Chào các bạn! Vì nhiều lý do từ nay Truyen2U chính thức đổi tên là Truyen247.Pro. Mong các bạn tiếp tục ủng hộ truy cập tên miền mới này nhé! Mãi yêu... ♥

Bab 64 Tukar Pasangan

“Aku pusing sama kelakuan orang tuanya, Dra.”

Andra sudah melepas apronnya sejak tiga puluh menit lalu, di mana Zahra juga banyak mengurai cerita yang tak Andra pinta. Potongan sushi di piring sudah Zahra tandaskan sejak tadi, tak seperti ceritanya yang sepertinya tak pernah mau usai.

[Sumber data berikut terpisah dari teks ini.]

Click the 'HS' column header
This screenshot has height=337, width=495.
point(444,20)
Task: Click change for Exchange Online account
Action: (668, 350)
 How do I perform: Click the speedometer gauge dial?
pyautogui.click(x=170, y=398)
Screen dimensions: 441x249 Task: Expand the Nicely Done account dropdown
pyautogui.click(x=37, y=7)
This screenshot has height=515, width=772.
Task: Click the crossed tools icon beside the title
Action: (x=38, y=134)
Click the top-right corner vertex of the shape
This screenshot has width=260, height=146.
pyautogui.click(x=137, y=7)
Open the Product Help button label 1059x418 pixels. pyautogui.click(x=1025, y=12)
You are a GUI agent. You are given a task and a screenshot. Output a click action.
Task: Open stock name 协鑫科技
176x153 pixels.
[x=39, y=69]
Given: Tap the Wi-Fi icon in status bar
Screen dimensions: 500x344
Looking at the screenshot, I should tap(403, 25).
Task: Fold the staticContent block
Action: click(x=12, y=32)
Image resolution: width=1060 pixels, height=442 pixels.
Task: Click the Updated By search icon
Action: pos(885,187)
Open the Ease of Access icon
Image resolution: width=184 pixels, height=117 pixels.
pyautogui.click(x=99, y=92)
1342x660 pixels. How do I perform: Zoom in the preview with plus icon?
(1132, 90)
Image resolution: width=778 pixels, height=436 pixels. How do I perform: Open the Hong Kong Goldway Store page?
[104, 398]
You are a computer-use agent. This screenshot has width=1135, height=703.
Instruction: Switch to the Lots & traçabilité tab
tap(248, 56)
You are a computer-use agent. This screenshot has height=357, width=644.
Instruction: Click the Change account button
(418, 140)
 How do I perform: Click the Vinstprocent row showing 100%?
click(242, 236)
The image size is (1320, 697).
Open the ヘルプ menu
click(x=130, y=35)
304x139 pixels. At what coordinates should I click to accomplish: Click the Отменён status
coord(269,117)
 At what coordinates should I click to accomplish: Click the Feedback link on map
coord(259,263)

“Jadi, kamu gak bahagia dengan pernikahanmu?” tanya Andra tanpa ragu. Sebentar Zahra termangu, hanya balas menatapnya dari jarak satu meter sebelum kemudian perempuan itu mengangguk pelan. “Kenapa kamu malah bertahan kalau emang kamu gak bahagia nikah sama dia, Zahra?”

Pertanyaan Andra barusan membuat Zahra tersadar satu hal: ia sudah bertahan selama ini dengan pernikahannya. 

“Entahlah. Aku gak kepikiran hal lain selain bertahan, Dra. Berusaha untuk membuat Galang mengerti begitu juga sebaliknya. Meski awalnya dia gak setuju aku kerja, tapi dia akhirnya ngebiarin juga. Meski kadang ngomel ini dan itu, tapi dia gak pernah larang-larang pake cara kasar atau keras.”

“Ya sudah. Jangan pikirin apapun selama di sini. Kamu harus nikmatin waktu liburan kamu, Zahra. Makanlah sekenyangnya. Bermainlah sepuasnya. Gunakan waktumu di sini sebaik mungkin.”

“Tapi, Dra. Galang tadi …,” Zahra sampai tak sanggup melanjutkan kata-katanya, “gimana aku bisa nikmatin waktuku di sini kalau dianya aja malah ninggalin aku kayak gitu?”

“Ada aku di sini, Zahra,” kata Andra lengkap dengan senyum yang kemudian terbit. Mempesona sekali di mata Zahra sampai-sampai membuat perempuan itu tak mampu mengedipkan matanya beberapa saat. “Kamu kayak tersesat di pulau asing aja. Tempat mana lagi yang belum kamu kunjungi? Bukit Ampalove? Kamu udah pernah ke sana?”

Zahra menggeleng. Buru-buru mengusir lamunannya. “Galang baru ajakin aku main di wahana air aja sih,” jawabnya dengan memasang raut wajah kecewa.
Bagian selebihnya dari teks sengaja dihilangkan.